Von Thomas Fricke, Mitarbeit: Sofia Velasco, Berlin

Acht Jahre ist es in diesem Juli her, dass das große Beben erst die Finanzwelt und später auch den Rest der Weltwirtschaft zu erschüttern begann. Es folgten Rezessionen und Notprogramme, Banken wurden verstaatlicht und Zinsen immer weiter gesenkt. Noch heute sind die Folgen spürbar - ob über Nullzinsen, immer neue Notinterventionen von Notenbanken, gefährliche Aktienhöhenflüge oder Schuldenschocks. Müssten die Notenbanker Geld wieder verteuern, die Zinsen nur kräftig anheben? Oder macht das alles nur noch schlimmer? Die Antworten der Experten scheinen acht Jahre nach Ausbruch der Krise allmählich erst Konturen anzunehmen. Das zeigt die große Umfrage unter deutschsprachigen Ökonomen, die das Internetportal WirtschaftsWunder in Kooperation mit dem Verein für Socialpolitik für die Süddeutsche Zeitung ausgewertet hat.

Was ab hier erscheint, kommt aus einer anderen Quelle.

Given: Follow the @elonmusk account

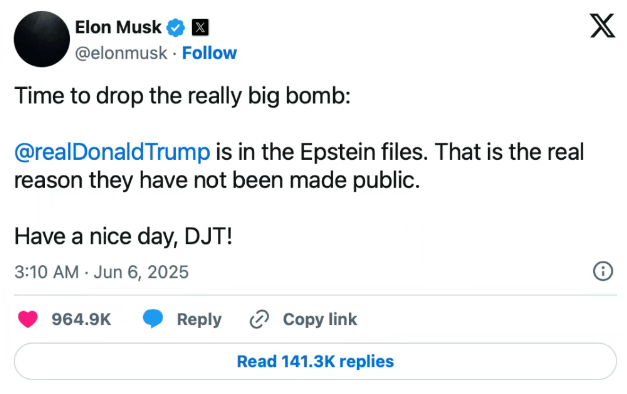Looking at the screenshot, I should click(209, 53).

Als die Krise im Sommer 2007 losging, beschäftigten sich die Topexperten in Deutschland noch mit dem damaligen Topthema Arbeitsmarkt. Es gab Forschungsinstitute, die gerade ihre Finanzmarktabteilung geschlossen hatten - mangels Relevanz. Und in den gängigen Modellen der Ökonomen spielte kaum eine Rolle, was Hedgefonds und andere auf den Finanzmärkten trieben. Entsprechend hilflos wirkte die Zunft in den ersten Jahren nach Ausbruch der Krise.

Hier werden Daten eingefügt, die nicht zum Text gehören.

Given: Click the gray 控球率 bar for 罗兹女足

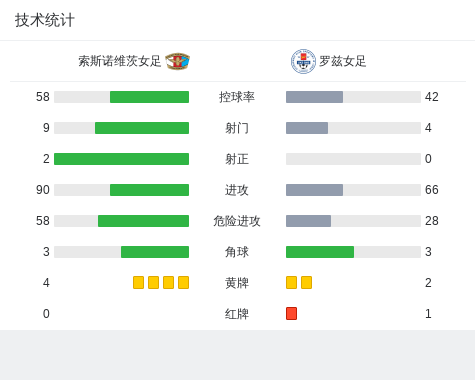Looking at the screenshot, I should (x=314, y=97).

Wie sehr die Experten selbst heute noch auf der Suche sind, zeigt sich beim Krisenbefund. Über die Kernursache gibt es nach wie vor keinen wirklichen Konsens unter Deutschlands Ökonomen. Rund 45 Prozent der Wissenschaftler sehen in der Krise vor allem ein Versagen des Marktes, knapp 46 Prozent dagegen ein Scheitern der Politiker, vor allem von Notenbankern, die zu viel billiges Geld produzierten. Drei von vier Ökonomen halten das Urteil für mehr oder weniger gerechtfertigt, dass Spekulation an den Finanzmärkten zu mehr Instabilität führt, anders als es lange Zeit in den Lehrbüchern stand - und immer noch steht.

Was die Krise lehrt, hat praktische Folgen für jeden. War es vor der Krise noch gang und gäbe, den Menschen zur Altersvorsorge sorglos mutige Finanzanlagen zu empfehlen, scheint der Glaube daran brüchig geworden zu sein. Mehr als 40 Prozent der Ökonomen sagen in der Umfrage in diesem Frühjahr, die Empfehlung einer solchen Kapitaldeckung der Rente sei wegen der Krise zu "relativieren". Vor fünf Jahren lag der Anteil derer, die auf Riester und Co schworen, noch bei 57,4 Prozent.

Immerhin hält es eine Mehrheit der Experten für möglich, Finanzblasen und anschließende Crashs künftig zu verhindern. Nur 19 Prozent halten es mit der alten Weisheit, solche Spekulationswirren gehörten zur freien Finanzwelt eben dazu. Der Rest sieht das optimistischer. Nur gut ein Fünftel würde die Aufgabe, Exzesse an den Finanzmärkten zu verhindern, an die Notenbanken delegieren. Die Währungshüter sollten sich lieber unverändert auf den Kampf gegen Inflation in der realen Welt konzentrieren, also bei den Verbraucher- statt bei den Vermögenspreisen. Fast jeder zweite Befragte plädiert dafür, dass es besser eine eigene unabhängige Institution geben sollte, eine Art Risiko-Agentur, die allein darüber wacht, ob in Finanzmärkten gefährlich übertreiben oder nicht.

Bei den Rezepten gegen die Krise zeichnet sich ein zarter Konsens ab. Die Zinsen zu erhöhen, gehört aber nicht dazu. Denn: Das würde auch jene treffen, die einen Kredit brauchen, um ein Unternehmen zu gründen oder ein Haus zu bauen. Mehr als die Hälfte der Ökonomen plädiert stattdessen dafür, das Problem über die Regulierung der Banken zu lösen - und von den Geldhäusern zum Beispiel deutlich mehr Rücklagen einzufordern, damit sie mit dem Geld erst gar nicht spekulieren können. Ob es den Banken deshalb gleich ganz verboten werden sollte, über Kreditvergabe fast unbegrenzt Geld schaffen zu können, sehen die meisten der Wirtschaftswissenschaftler allerdings skeptisch. Eine solch radikal neue Geldordnung fordert etwa der frühere Chefökonom der Deutschen Bank, Thomas Mayer. Doch nicht einmal zwei Prozent der Kollegen fänden das gut. Immerhin jeder fünfte deutsche Ökonom hält es allerdings für sinnvoll, über so etwas einmal nachzudenken. Eine Branche im Umbruch.